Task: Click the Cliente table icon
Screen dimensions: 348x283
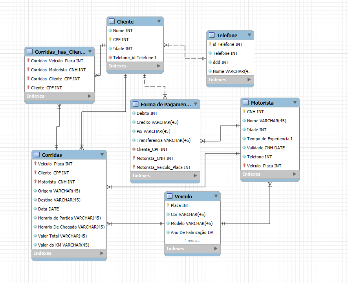Action: pos(112,22)
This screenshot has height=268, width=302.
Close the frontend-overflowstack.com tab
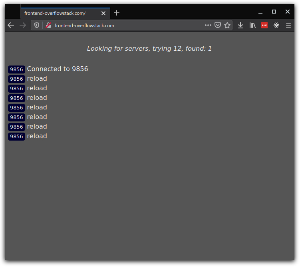pos(103,13)
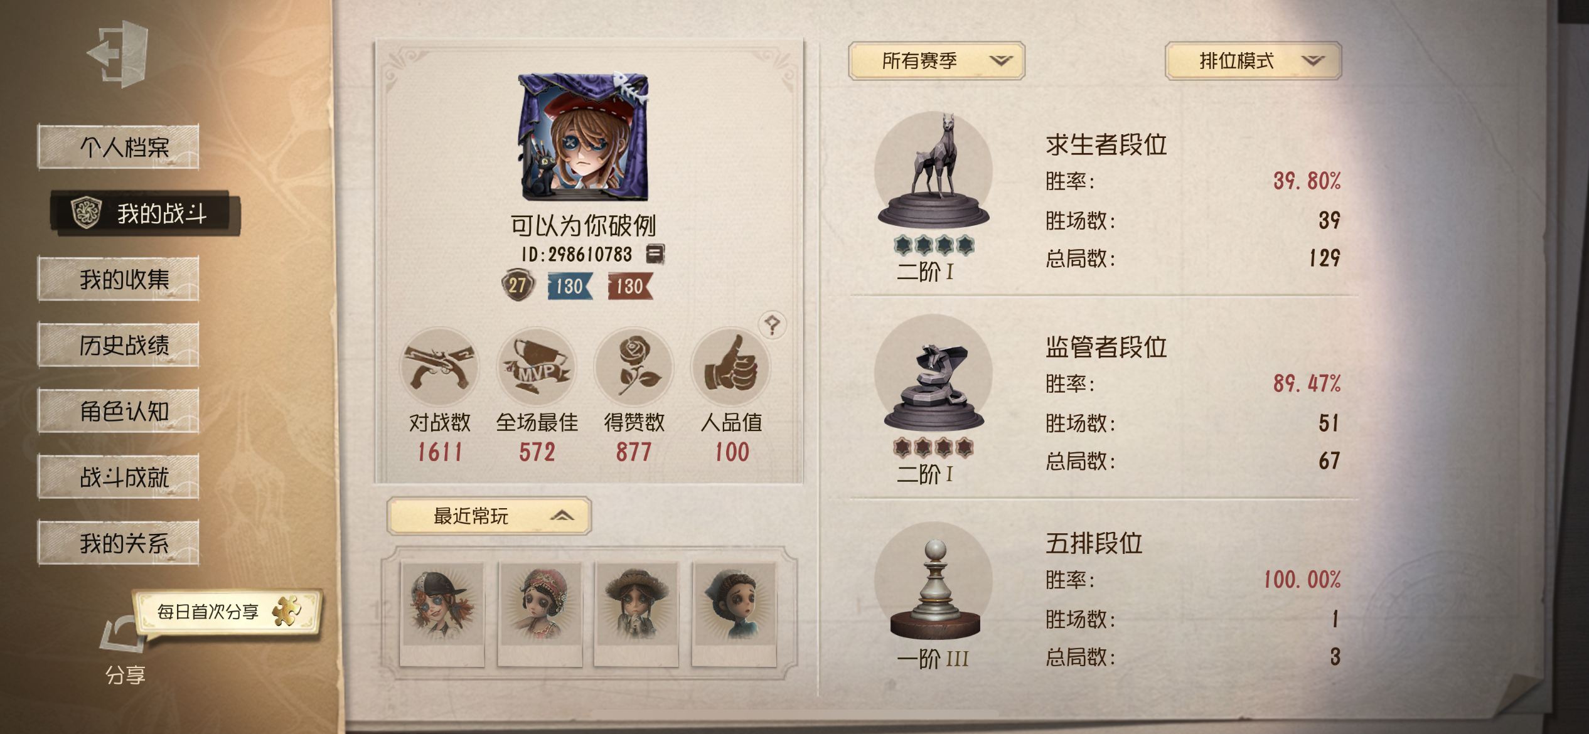Click the crossed pistols 对战数 icon
Screen dimensions: 1589x734
click(439, 367)
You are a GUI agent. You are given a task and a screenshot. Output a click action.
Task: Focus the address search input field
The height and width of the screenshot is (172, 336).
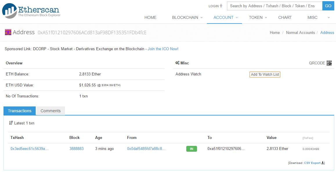(x=274, y=6)
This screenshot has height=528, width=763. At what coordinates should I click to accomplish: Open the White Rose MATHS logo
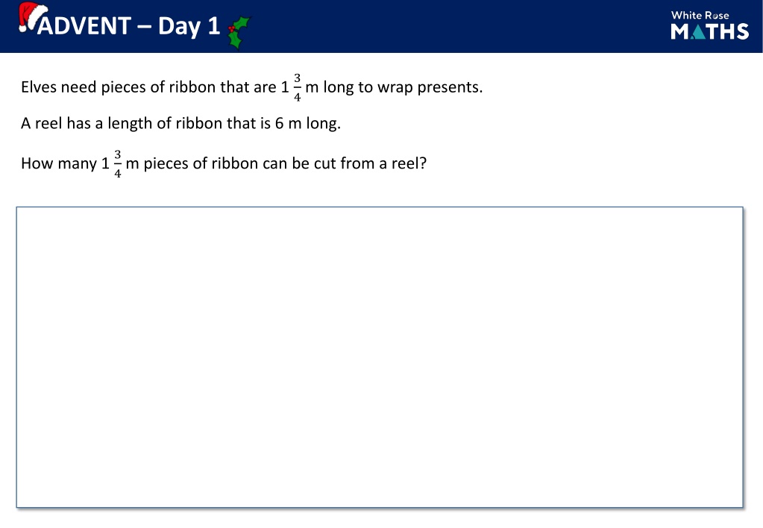click(709, 25)
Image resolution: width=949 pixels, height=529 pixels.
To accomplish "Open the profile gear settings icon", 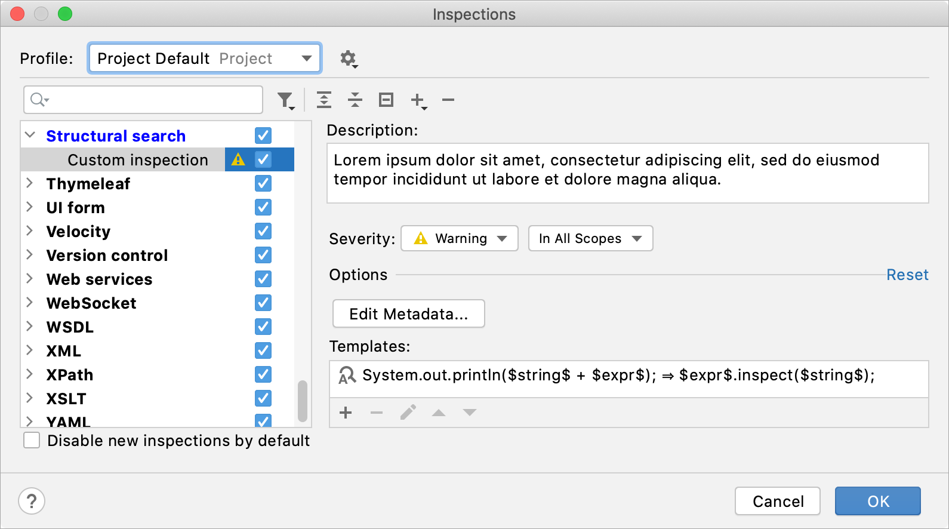I will pos(348,59).
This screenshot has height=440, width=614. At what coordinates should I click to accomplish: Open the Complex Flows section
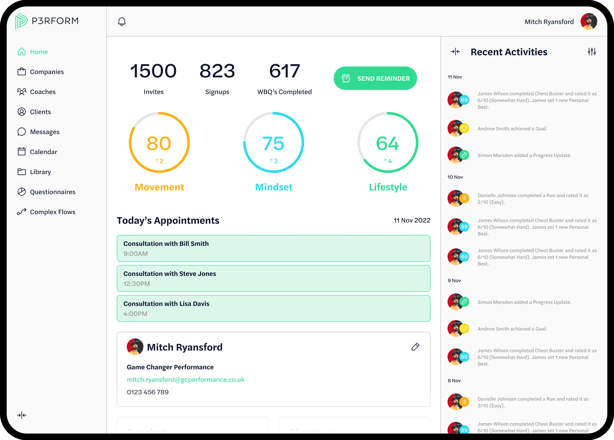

------------------------------------

REQUIRED TASK: Could you render the listing above as a numbered list, from its first line through the line with "Action: pos(112,22)", leaving out blank lines and the pictures?

OUTPUT:
1. Task: Click the Cliente table icon
2. Screen dimensions: 348x283
3. Action: pos(112,22)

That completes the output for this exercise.